● YOUR INSTRUCTIONS: Select the lines of the records containing the word "logo" and list them.

(Dataset entries)
________

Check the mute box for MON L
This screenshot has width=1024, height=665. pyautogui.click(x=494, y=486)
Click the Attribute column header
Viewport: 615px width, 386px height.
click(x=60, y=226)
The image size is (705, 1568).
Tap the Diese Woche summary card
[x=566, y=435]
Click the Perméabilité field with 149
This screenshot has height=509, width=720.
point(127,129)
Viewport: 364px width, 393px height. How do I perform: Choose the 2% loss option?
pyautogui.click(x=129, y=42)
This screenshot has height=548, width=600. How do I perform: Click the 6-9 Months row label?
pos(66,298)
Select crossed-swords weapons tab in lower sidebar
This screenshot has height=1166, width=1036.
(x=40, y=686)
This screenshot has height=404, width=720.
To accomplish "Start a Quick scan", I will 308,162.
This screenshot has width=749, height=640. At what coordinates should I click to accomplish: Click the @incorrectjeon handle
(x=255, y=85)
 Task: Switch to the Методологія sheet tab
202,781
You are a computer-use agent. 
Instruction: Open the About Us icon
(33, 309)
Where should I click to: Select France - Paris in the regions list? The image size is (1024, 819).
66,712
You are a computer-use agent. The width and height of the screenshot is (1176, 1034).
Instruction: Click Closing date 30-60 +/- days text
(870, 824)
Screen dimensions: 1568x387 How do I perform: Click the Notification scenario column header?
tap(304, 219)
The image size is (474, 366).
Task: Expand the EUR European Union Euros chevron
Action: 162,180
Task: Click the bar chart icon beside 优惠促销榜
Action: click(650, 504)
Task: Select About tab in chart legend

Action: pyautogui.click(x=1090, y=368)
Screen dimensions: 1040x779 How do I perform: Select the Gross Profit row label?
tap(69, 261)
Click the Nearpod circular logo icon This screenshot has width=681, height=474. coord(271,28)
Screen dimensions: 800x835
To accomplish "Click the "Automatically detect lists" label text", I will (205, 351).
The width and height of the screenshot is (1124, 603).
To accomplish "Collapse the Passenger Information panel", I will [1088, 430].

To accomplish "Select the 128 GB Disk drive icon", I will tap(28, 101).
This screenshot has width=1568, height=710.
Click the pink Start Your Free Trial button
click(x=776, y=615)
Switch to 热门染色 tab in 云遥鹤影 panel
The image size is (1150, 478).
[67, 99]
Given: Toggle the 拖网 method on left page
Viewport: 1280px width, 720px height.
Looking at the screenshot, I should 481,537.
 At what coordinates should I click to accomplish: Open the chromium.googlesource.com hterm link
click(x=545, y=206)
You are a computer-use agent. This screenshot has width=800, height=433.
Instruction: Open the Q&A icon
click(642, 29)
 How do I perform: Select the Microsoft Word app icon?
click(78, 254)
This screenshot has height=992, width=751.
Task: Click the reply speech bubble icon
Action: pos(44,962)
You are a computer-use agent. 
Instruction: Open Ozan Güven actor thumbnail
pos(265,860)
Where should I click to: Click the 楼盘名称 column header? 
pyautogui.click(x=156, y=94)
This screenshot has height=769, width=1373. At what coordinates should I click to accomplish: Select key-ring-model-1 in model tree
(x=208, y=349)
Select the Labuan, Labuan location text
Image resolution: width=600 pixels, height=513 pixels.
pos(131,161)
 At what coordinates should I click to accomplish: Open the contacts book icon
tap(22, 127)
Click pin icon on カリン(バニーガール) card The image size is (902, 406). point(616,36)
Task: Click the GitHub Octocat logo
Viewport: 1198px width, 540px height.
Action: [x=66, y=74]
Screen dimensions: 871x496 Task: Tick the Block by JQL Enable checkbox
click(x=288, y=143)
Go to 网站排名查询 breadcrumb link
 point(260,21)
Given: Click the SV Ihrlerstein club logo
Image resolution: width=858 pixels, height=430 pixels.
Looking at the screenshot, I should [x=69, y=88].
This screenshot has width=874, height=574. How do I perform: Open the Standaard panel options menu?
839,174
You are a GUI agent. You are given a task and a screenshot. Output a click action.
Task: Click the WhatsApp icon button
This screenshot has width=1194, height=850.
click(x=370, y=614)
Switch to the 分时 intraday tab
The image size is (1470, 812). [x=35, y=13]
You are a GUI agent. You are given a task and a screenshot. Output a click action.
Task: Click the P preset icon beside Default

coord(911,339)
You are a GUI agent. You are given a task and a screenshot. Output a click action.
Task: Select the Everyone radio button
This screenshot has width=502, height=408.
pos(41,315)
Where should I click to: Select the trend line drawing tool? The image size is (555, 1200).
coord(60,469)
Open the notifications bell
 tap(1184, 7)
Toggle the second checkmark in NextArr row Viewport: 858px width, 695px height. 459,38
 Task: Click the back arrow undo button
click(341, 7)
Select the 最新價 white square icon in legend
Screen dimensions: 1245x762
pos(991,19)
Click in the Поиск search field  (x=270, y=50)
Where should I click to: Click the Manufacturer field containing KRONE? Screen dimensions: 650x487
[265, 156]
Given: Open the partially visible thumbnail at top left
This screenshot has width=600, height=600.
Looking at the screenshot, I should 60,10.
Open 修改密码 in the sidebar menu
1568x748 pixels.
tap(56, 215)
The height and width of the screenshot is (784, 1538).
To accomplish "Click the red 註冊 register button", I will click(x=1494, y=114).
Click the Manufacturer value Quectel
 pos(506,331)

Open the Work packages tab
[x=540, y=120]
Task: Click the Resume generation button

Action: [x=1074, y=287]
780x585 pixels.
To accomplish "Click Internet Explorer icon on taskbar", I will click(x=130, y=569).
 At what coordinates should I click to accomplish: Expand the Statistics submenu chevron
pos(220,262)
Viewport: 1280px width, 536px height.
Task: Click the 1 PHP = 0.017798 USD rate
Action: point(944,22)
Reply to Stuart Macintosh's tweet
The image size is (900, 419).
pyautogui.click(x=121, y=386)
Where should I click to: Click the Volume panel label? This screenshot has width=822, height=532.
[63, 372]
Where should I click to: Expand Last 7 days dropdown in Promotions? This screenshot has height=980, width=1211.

________

● COMPLETED TASK:
Click the Nearpod circular logo icon This screenshot has width=681, height=474. coord(271,28)
Task: Click the GitHub Octocat logo
Given: Click the SV Ihrlerstein club logo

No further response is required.